Ein „vernünftiger Mensch“, denke ich, sollte die nötige Einsicht besitzen, Fehler zu erkennen und sie nicht immer wieder neu zu reproduzieren. Und da der Werwolf Zins ein Hauptfehler ist, warum sollten wir ihn dann stur immer weiter perpetuieren?
„Der Negativzins würde erhoben auf alles Geld, welches direkt dem Kreislauf entzogen wird“, sagt Godelet. „Da dies in erster Linie Bargeld ist, greift das Argument des SPIEGEL an dieser Stelle nicht, da er den Negativzins auf Geld auf dem Konto bezieht.“ Man müsse sich bewusst bleiben, dass „nicht nur die Geldmenge, sondern vor allem deren Umlaufgeschwindigkeit für eine gesunde Wirtschaft entscheidend ist. Wirtschaft bedeutet ja letztlich nichts anderes als die Summe aller Tauschbeziehungen in einer Gesellschaft.“ Also nicht der Berg Kies, der da auf der Bank dümpelt und Junge kriegt.

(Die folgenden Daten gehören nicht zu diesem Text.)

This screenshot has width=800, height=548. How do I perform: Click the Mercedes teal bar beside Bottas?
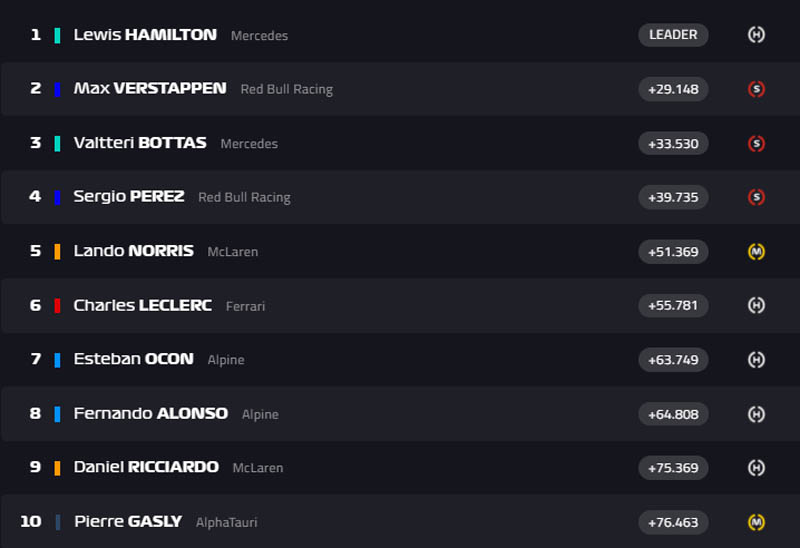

Umlaufgesichertes Regiogeld, mutmaßt Godelet, würde vermutlich noch viel öfter verliehen werden, denn das Einzahlen auf ein Konto ermögliche es der Bank, es weiterzuverleihen und somit zurückzutragen in die Wirtschaft, und man selbst müsste dann auch nicht die Vorhaltegebühr bezahlen, die die „Strafe“ dafür ist, dass man das „Hortgeld“ dem Kreislauf entzieht.
Es gibt bereits viele kleine Regio-Währungen, die wie die Wörgler „Arbeitswertscheine“ funktionieren. Es gibt den Chiemgauer, den Urstromtaler, den Sterntaler, das Coinstatt-Projekt oder den Helmholtztaler, der im Tauschring am Helmholtzplatz benutzt wird. „Ich finde, die Vorteile von umlaufgesicherten Regionalwährungen liegen auf der Hand“, meint Godelet, „da diese zusätzlich zu den oben erwähnten Lösungen noch die Region unterstützen und somit noch einen Beitrag für die jeweilige Kommune leisten, zur Nachhaltigkeit und Ökologie (durch Verkürzung von Transportwegen etc.) und Solidarität innerhalb der Kommune.
Person A gibt Nachhilfe beim Bäcker B, bekommt dafür zehn Solidaritätseinheiten, kauft sich davon zwei Bierchen in der Kneipe, wovon sicher Wirt C dann am nächsten Tag Brötchen von Person B kauft. Ohne dass irgendwo ein Euro im Spiel war.“ So praktizieren es z.B. auch gerade die Griechen, bei denen die Wirtschaftskreisläufe zusammengebrochen sind.
Denn Geld soll ein Tauschmittel sein und kein Wertaufbewahrungsmittel, keine Ressource. Wer viel Geld hat und es nicht rausrückt, sondern es Zinsen werfen lässt, ist daher kein reicher und vernünftiger Mann, sondern ein armer und ungerechter, da er erstens Zeug hamstert, das für sich genommen wertlos ist, und zweitens dem Zeug durch das Hamstern den Wert entzieht, den es draußen haben könnte. Damit ist er für den Crash mitverantwortlich.